━━━━━ Entries supplied ━━━━━
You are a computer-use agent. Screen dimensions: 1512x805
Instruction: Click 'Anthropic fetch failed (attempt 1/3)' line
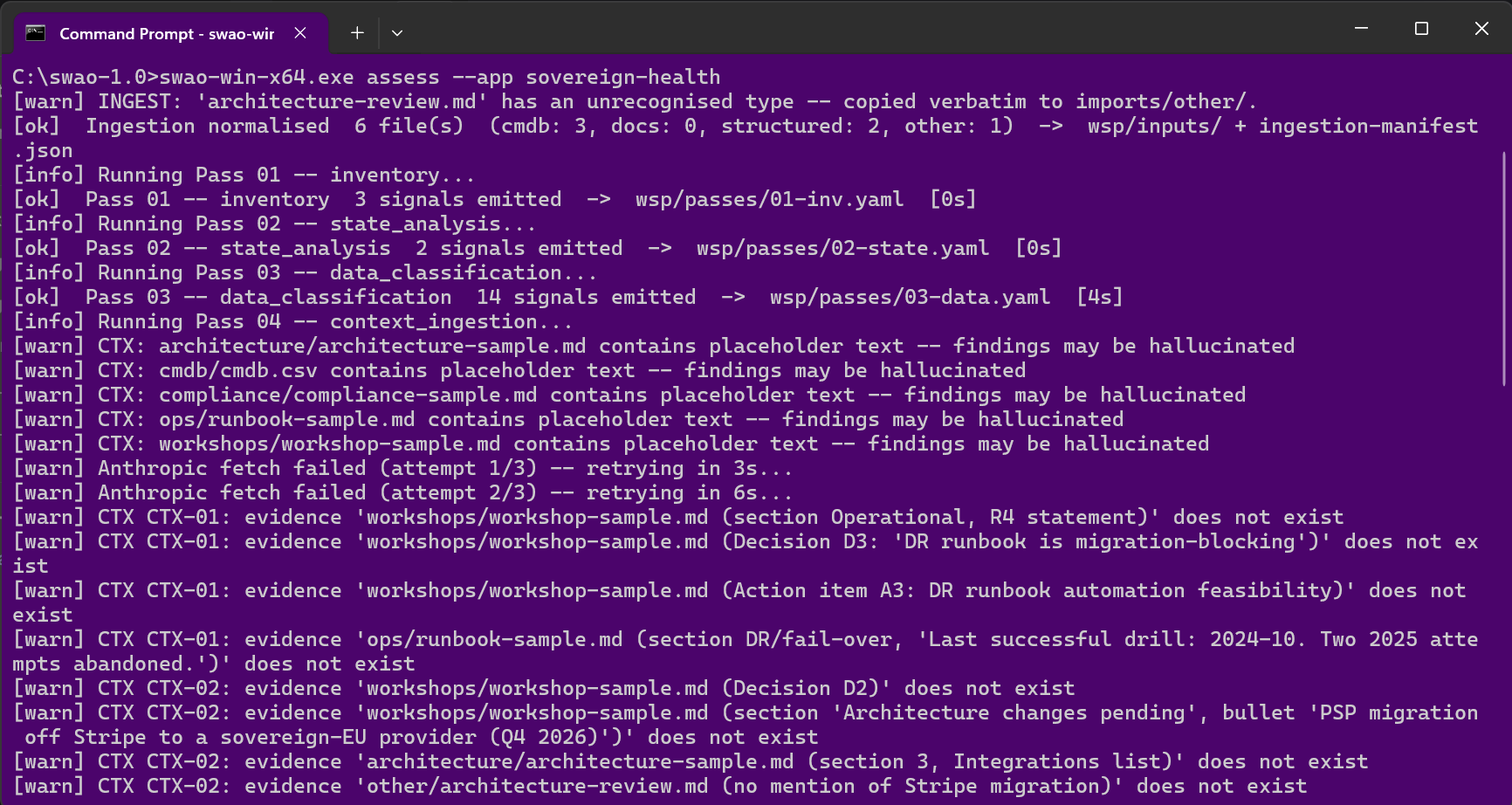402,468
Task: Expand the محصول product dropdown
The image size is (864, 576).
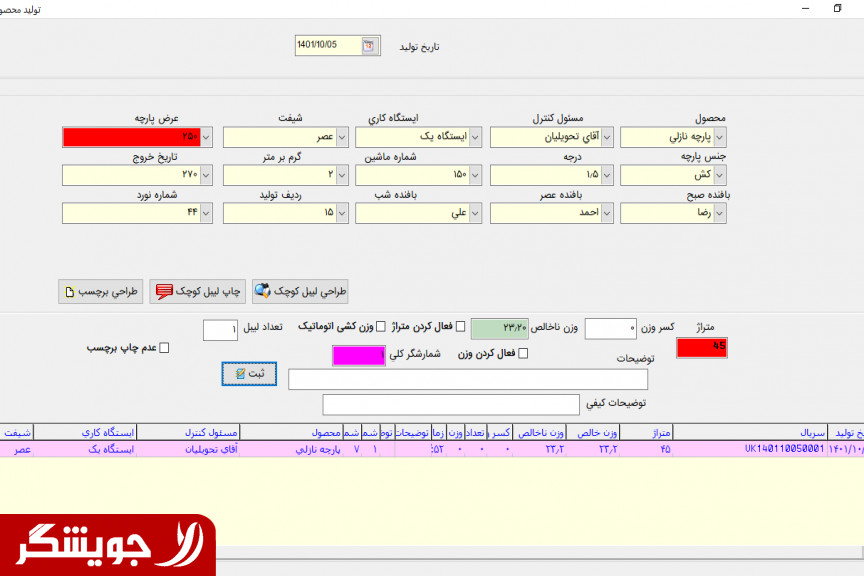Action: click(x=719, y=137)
━━━━━
━━━━━ Entries supplied ━━━━━
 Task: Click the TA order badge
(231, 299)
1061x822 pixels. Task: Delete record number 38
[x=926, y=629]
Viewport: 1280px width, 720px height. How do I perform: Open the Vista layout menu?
━━━━━
• _What you should do_
Above are the records; print exactly the lines from the line with "1061x822 pixels. Task: Delete" to the line with "Viewport: 1280px width, 720px", including both, and nothing else.

• _Answer space_
1061x822 pixels. Task: Delete record number 38
[x=926, y=629]
Viewport: 1280px width, 720px height. How do I perform: Open the Vista layout menu?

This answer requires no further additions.